Raw data section start
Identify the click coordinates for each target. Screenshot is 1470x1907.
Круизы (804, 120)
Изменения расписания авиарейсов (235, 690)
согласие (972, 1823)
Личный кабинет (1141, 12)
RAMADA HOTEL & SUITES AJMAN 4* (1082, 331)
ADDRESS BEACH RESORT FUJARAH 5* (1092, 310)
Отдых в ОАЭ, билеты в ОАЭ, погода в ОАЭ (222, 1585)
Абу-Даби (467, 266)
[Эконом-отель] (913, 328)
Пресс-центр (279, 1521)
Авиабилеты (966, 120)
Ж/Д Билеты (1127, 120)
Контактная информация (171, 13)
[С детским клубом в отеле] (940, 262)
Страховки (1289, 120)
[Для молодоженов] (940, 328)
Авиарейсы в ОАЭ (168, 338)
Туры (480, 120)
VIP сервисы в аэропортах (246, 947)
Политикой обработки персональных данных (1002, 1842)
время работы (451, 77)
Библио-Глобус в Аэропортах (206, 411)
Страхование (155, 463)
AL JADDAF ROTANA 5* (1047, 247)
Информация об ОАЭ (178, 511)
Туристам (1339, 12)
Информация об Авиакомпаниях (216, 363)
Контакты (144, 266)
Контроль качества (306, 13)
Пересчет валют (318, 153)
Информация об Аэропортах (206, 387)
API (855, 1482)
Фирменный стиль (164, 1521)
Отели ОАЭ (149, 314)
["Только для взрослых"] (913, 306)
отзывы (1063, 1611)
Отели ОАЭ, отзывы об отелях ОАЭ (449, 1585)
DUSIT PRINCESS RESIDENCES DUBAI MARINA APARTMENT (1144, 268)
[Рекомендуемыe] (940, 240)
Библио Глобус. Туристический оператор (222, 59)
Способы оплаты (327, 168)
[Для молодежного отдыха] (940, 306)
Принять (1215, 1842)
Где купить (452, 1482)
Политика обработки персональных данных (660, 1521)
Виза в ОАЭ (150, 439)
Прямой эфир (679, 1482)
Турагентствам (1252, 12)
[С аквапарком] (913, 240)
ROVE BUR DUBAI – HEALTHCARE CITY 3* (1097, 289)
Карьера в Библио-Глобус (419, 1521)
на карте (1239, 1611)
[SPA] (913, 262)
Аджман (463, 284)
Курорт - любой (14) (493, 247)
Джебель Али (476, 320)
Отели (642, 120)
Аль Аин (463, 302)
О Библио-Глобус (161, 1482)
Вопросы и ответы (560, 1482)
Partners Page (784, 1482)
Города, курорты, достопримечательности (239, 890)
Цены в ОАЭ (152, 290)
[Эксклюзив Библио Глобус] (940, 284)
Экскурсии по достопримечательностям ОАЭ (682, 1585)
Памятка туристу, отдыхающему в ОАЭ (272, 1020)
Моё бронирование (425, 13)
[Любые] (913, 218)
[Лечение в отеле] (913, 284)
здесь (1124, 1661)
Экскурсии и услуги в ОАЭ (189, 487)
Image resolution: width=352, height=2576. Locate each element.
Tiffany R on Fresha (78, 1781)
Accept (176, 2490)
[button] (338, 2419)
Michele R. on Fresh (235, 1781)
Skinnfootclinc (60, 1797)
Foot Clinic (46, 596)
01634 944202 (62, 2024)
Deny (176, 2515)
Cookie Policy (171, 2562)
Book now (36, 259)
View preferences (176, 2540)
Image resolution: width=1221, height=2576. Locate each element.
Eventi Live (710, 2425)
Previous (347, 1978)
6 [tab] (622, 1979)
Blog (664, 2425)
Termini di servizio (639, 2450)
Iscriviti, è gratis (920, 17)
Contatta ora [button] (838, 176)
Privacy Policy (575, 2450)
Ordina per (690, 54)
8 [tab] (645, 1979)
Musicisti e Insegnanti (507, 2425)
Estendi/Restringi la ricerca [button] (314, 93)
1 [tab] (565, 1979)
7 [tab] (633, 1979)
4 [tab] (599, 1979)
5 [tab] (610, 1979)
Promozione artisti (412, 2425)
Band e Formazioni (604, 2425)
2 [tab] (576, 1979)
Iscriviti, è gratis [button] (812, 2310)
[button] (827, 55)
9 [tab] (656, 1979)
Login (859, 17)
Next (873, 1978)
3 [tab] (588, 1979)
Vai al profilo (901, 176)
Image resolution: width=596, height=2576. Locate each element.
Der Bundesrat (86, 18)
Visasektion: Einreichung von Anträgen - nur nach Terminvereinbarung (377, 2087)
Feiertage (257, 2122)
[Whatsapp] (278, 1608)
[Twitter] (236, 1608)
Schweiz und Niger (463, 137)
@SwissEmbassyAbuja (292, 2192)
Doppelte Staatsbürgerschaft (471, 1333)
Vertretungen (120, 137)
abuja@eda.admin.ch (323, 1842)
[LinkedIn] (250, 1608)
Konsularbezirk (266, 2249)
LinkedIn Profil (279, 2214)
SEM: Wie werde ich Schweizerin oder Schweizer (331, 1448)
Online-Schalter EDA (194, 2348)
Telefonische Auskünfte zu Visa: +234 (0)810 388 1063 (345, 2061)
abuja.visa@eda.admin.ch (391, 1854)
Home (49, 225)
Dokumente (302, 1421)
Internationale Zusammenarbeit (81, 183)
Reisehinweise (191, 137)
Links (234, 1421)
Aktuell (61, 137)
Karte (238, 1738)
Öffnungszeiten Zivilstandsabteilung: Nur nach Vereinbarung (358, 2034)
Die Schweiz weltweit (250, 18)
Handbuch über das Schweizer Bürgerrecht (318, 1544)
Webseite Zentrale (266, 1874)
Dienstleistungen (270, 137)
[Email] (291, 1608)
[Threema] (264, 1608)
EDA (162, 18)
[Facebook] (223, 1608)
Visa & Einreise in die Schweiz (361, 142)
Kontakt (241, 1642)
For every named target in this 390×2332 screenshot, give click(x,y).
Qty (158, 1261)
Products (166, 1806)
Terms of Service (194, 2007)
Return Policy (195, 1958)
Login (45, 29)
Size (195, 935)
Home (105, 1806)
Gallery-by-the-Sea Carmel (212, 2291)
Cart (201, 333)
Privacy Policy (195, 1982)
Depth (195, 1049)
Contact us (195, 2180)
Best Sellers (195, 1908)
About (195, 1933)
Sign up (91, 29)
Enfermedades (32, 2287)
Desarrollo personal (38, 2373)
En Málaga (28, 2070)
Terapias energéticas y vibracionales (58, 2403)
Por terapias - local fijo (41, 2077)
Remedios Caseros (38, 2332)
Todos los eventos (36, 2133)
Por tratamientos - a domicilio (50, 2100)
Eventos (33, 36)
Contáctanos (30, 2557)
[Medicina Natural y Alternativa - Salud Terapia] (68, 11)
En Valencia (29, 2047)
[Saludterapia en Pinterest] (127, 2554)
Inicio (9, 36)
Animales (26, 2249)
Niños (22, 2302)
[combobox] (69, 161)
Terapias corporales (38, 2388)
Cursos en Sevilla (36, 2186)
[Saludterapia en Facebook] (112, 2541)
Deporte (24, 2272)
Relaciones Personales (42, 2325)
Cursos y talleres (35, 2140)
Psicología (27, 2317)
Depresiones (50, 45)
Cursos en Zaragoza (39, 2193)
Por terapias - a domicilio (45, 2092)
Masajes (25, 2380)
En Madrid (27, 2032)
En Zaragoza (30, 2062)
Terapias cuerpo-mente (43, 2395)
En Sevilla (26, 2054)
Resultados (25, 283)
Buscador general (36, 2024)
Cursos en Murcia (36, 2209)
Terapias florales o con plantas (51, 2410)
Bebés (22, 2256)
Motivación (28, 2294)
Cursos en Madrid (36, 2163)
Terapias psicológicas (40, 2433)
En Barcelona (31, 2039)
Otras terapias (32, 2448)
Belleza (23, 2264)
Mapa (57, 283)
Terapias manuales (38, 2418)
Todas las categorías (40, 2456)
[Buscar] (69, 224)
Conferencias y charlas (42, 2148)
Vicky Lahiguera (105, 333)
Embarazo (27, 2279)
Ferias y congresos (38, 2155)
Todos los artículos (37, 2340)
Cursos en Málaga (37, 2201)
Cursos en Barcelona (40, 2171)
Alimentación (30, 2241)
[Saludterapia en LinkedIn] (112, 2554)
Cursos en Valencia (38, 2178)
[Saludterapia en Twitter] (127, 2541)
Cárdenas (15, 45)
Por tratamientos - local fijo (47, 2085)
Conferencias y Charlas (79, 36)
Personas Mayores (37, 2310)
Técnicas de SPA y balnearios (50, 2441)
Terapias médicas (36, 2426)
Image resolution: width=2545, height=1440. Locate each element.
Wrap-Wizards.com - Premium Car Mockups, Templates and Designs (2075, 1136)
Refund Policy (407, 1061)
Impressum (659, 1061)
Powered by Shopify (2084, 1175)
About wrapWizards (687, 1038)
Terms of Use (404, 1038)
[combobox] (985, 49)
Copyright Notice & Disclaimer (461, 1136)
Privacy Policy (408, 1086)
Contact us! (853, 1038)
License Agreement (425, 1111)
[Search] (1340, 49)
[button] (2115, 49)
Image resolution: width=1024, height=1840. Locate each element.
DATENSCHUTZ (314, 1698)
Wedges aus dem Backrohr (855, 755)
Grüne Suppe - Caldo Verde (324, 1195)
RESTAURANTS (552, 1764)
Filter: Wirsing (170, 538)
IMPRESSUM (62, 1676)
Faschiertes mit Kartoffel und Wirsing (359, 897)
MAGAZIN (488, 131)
Raw data section end
■ **Work instructions**
A word-for-word restatement of the records above from the line containing "Cursos en Barcelona (40, 2171)" to their final line is all the answer should hold.

■ **Output below**
Cursos en Barcelona (40, 2171)
Alimentación (30, 2241)
[Saludterapia en LinkedIn] (112, 2554)
Cursos en Valencia (38, 2178)
[Saludterapia en Twitter] (127, 2541)
Cárdenas (15, 45)
Por tratamientos - local fijo (47, 2085)
Conferencias y Charlas (79, 36)
Personas Mayores (37, 2310)
Técnicas de SPA y balnearios (50, 2441)
Terapias médicas (36, 2426)
Image resolution: width=2545, height=1440. Locate each element.
Wrap-Wizards.com - Premium Car Mockups, Templates and Designs (2075, 1136)
Refund Policy (407, 1061)
Impressum (659, 1061)
Powered by Shopify (2084, 1175)
About wrapWizards (687, 1038)
Terms of Use (404, 1038)
[combobox] (985, 49)
Copyright Notice & Disclaimer (461, 1136)
Privacy Policy (408, 1086)
Contact us! (853, 1038)
License Agreement (425, 1111)
[Search] (1340, 49)
[button] (2115, 49)
Image resolution: width=1024, height=1840. Locate each element.
DATENSCHUTZ (314, 1698)
Wedges aus dem Backrohr (855, 755)
Grüne Suppe - Caldo Verde (324, 1195)
RESTAURANTS (552, 1764)
Filter: Wirsing (170, 538)
IMPRESSUM (62, 1676)
Faschiertes mit Kartoffel und Wirsing (359, 897)
MAGAZIN (488, 131)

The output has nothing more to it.